By contrast, the South affirms hierarchy. Arthur Fremantle, a Brit accompanying the Rebel army, lauds the Southern leaders as “all gentlemen.” As in the old country, they understand the refining effect a nobility has on a nation. Fremantle goes on to highlight the hypocrisy of the North. Regardless of its principles, the North does recognize an aristocracy. It is not, however, an aristocracy of education, virtue, and kindness; among the Yankees “the only aristocracy is the aristocracy of wealth.” Unwilling to consciously cultivate its best people — those whom we might call “experts” or “insiders” today — they instead allow a wild, degraded aristocracy to spring up on its own.

Me versus We. The most pronounced division between the two armies, however, is whether they emphasize the individual or the community. The Union represents the claims of the individual. Chamberlain tells Union soldiers, “Here we judge you by what you do, not by what your father was,” and Kilrain declares, “You cannot judge a race. Any man who judges by the group is a peawit. You take men one at a time.”

The South, on the other hand, emphasizes the collective. The connection to family, to home, bolsters individuals’ virtues. Generals Lewis Armistead and Robert E. Lee are both described as “old family, Virginia gentlem[en], m[en] of honor, m[en] of duty.” For the Southerners, the first two markers help define and sustain the last two traits. Cultivation and expectation form a powerful education in virtue.

The Killer Angels does more than tell the riveting story of the tenacious stand at Little Round Top or the fated glory of Pickett’s Charge. It touches upon political debates both perpetual and prescient. Critically, Shaara refuses to take one side. Each perspective calls the other to a fuller understanding of unity and diversity. The North calls the South to better recognize the individual equality and liberty that inheres in all humans, regardless of birth, race, or geography. We must be wary of conventional hierarchy and celebrate each man’s excellence. The South demands of the North an affirmation of responsibility and community. Our different virtues and backgrounds entail obligation, not merely reward. And no matter how much we might like to escape, we ever remain bound by ties we don’t choose — ties that can help instill good in us, often in spite of ourselves.

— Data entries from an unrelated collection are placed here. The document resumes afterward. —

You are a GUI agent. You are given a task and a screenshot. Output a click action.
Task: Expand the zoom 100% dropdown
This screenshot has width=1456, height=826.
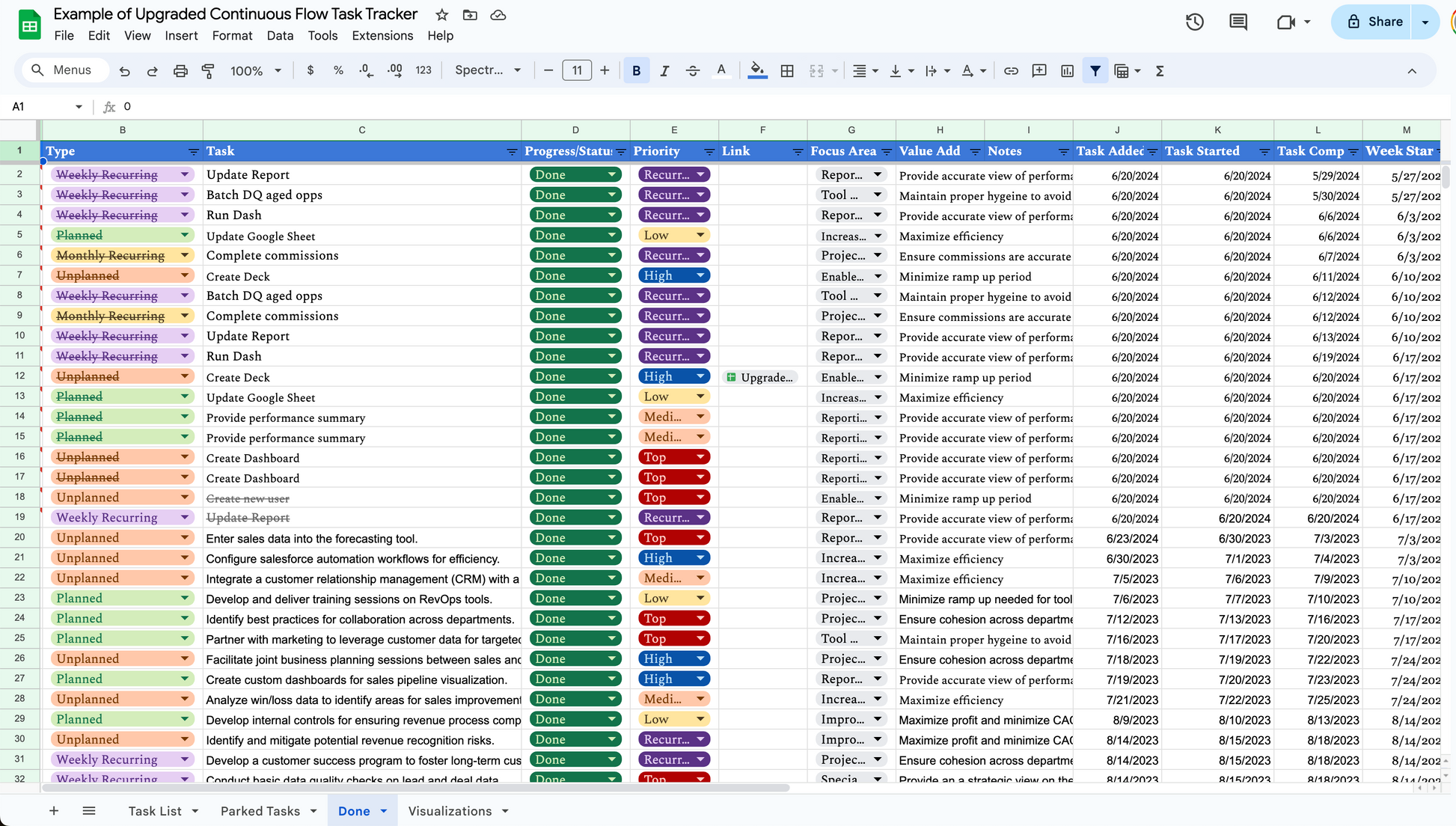pyautogui.click(x=256, y=71)
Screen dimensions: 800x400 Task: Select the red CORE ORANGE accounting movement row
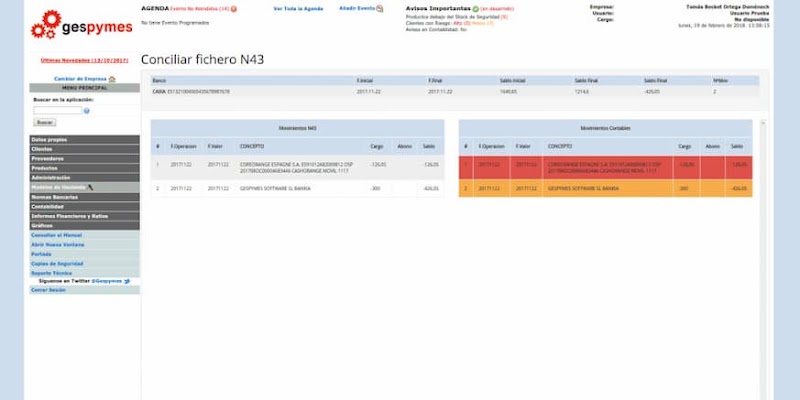click(x=604, y=166)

It’s an even-handed approach we’d do well to embrace. In today’s bitter feuds, such celebrations like the Fourth of July serve as one more avenue to angrily dispute who we have been, who we are, and who we should be. But it doesn’t have to be that way. In his first inaugural address, Lincoln called on all citizens, regardless of which side they took in the war, to hear and live up to “the better angels of our nature.” Reading The Killer Angels, we’re given a glimpse of what it looks like when we don’t — and reminded why it’s so urgent that we do.

Adam Carrington is assistant professor of politics at Hillsdale College.